Tech

WhatsApp will let users encrypted their chat backups in the cloud

Facebook-owned instant messaging app WhatsApp, on Friday, announced that it will let its more than 2 billion users fully encrypt the backups of their messages.

The Facebook-owned service has end-to-end encrypted chats between users for more than a decade. But users have had no option but to store their chat backup to their cloud – iCloud on iPhones and Google Drive on Android – in an unencrypted format.

According to The Verge, the plan, which WhatsApp has detailed in a white paper before rolling out to users on iOS and Android in the coming weeks, is meant to secure the backups WhatsApp users already send to either Google Drive or Apple's iCloud, making them unreadable without an encryption key.

Facebook CEO Mark Zuckerberg said in a statement, “WhatsApp is the first global messaging service at this scale to offer end-to-end encrypted messaging and backups, and getting there was a really hard technical challenge that required an entirely new framework for key storage and cloud storage across operating systems.”

The company said it has devised a system to enable WhatsApp users on Android and iOS to lock their chat backups with encryption keys.
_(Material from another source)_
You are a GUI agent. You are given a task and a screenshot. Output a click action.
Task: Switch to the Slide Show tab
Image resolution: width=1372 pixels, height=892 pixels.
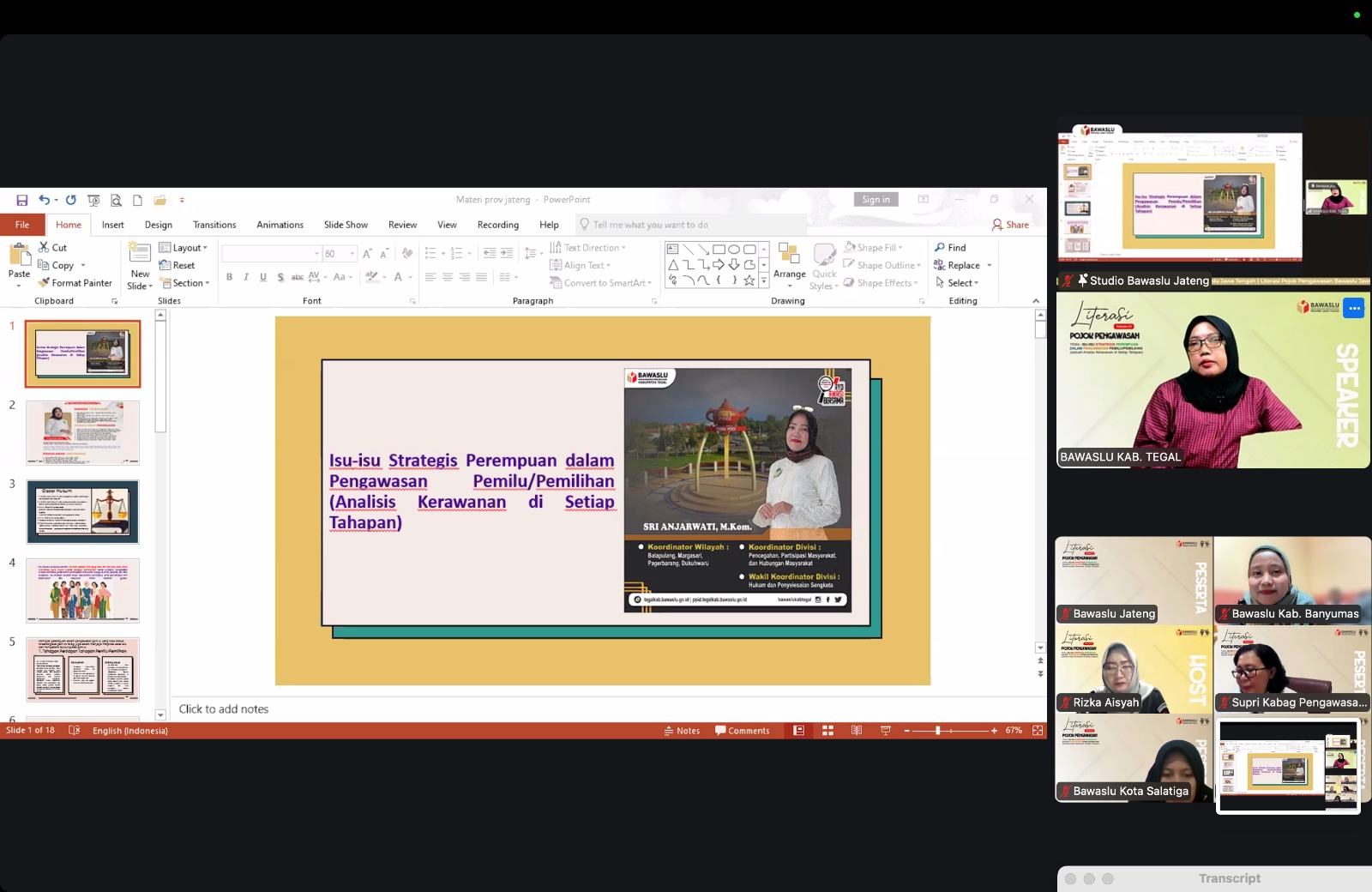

WhatsApp says it will offer users two ways to encrypt their cloud backups, and the feature is optional.

In the “coming weeks,” users on WhatsApp will see an option to generate a 64-digit encryption key to lock their chat backups in the cloud. According to Techcrunch, users can store the encryption key offline or in a password manager of their choice, or they can create a password that backs up their encryption key in a cloud-based “backup key vault” that WhatsApp has developed. The cloud-stored encryption key can’t be used without the user’s password, which isn’t known by WhatsApp.